■ **WORK TO COMPLETE**: Your answer must be the lines of the entries below, exactly as written, from the first line through the line containing "Click the radio circle beside 0.02".

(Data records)
++++
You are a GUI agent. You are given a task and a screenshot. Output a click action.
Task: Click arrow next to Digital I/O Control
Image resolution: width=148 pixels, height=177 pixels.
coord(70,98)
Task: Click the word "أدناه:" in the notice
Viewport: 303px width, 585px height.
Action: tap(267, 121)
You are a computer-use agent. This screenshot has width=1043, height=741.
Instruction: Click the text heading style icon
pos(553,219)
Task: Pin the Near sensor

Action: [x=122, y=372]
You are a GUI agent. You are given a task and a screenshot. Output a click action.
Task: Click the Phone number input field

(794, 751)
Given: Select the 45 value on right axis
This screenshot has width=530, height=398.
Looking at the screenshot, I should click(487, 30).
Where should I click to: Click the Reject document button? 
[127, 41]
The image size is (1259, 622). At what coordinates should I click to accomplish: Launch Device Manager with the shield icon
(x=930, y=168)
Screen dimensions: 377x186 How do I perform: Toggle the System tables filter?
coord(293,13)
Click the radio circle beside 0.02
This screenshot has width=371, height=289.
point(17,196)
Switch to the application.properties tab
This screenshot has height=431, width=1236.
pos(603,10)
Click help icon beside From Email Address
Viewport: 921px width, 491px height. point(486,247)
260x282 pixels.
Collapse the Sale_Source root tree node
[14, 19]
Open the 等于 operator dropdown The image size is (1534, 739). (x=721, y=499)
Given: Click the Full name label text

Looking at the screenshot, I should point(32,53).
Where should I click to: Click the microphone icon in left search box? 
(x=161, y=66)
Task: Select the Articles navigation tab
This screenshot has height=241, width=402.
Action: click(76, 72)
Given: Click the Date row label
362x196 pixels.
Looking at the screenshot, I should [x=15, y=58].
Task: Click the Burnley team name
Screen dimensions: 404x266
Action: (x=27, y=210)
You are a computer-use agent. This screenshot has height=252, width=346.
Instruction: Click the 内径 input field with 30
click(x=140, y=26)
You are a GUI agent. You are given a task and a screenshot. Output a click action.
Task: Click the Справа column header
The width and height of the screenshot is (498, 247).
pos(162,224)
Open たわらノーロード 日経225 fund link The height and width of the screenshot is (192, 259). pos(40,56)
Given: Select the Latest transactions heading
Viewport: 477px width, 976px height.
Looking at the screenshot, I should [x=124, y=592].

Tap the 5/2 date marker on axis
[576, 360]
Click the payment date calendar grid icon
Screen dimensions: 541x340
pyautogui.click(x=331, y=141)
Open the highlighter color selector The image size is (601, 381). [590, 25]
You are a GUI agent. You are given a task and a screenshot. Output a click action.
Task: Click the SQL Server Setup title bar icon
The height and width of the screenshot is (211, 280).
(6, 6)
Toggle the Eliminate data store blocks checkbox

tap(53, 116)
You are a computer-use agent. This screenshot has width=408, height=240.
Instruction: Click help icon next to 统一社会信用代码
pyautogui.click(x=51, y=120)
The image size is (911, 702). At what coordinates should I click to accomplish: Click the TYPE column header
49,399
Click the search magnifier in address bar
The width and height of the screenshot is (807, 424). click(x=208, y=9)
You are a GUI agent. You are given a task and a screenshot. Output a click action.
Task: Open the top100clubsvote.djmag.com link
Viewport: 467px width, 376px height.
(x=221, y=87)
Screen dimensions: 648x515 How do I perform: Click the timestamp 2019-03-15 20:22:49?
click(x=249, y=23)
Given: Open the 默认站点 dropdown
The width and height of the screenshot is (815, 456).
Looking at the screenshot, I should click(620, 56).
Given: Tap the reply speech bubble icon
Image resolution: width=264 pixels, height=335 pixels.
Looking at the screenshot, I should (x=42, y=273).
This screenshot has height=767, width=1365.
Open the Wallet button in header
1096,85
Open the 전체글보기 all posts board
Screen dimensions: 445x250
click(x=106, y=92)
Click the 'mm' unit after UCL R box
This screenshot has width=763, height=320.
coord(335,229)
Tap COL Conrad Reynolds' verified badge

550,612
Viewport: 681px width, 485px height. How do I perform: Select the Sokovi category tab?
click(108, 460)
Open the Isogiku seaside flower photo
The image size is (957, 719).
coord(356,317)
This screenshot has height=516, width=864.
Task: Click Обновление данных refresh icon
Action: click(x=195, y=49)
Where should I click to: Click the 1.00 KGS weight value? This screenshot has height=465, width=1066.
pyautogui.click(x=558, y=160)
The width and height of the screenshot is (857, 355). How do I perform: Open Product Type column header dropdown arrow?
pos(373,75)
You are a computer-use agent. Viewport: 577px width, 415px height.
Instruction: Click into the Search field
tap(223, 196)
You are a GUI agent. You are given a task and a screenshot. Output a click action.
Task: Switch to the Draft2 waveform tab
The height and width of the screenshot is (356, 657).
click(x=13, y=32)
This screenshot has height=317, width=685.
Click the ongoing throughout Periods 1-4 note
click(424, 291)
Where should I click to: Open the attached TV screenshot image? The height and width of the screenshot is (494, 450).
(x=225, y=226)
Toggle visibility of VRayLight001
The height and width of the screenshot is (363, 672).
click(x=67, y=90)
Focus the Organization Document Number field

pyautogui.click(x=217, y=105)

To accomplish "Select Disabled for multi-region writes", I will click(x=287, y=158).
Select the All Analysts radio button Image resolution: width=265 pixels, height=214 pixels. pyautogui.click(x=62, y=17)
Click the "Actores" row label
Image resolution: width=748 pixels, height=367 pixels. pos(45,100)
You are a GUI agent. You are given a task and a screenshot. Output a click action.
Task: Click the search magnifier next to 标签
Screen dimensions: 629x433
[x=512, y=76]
++++
■ **TASK ANSWER**:
You are a GUI agent. You are given a task and a screenshot. Output a click action.
Task: Click arrow next to Digital I/O Control
Image resolution: width=148 pixels, height=177 pixels.
coord(70,98)
Task: Click the word "أدناه:" in the notice
Viewport: 303px width, 585px height.
Action: tap(267, 121)
You are a computer-use agent. This screenshot has width=1043, height=741.
Instruction: Click the text heading style icon
pos(553,219)
Task: Pin the Near sensor

Action: [x=122, y=372]
You are a GUI agent. You are given a task and a screenshot. Output a click action.
Task: Click the Phone number input field

(794, 751)
Given: Select the 45 value on right axis
This screenshot has width=530, height=398.
Looking at the screenshot, I should click(487, 30).
Where should I click to: Click the Reject document button? 
[127, 41]
The image size is (1259, 622). At what coordinates should I click to accomplish: Launch Device Manager with the shield icon
(x=930, y=168)
Screen dimensions: 377x186 How do I perform: Toggle the System tables filter?
coord(293,13)
Click the radio circle beside 0.02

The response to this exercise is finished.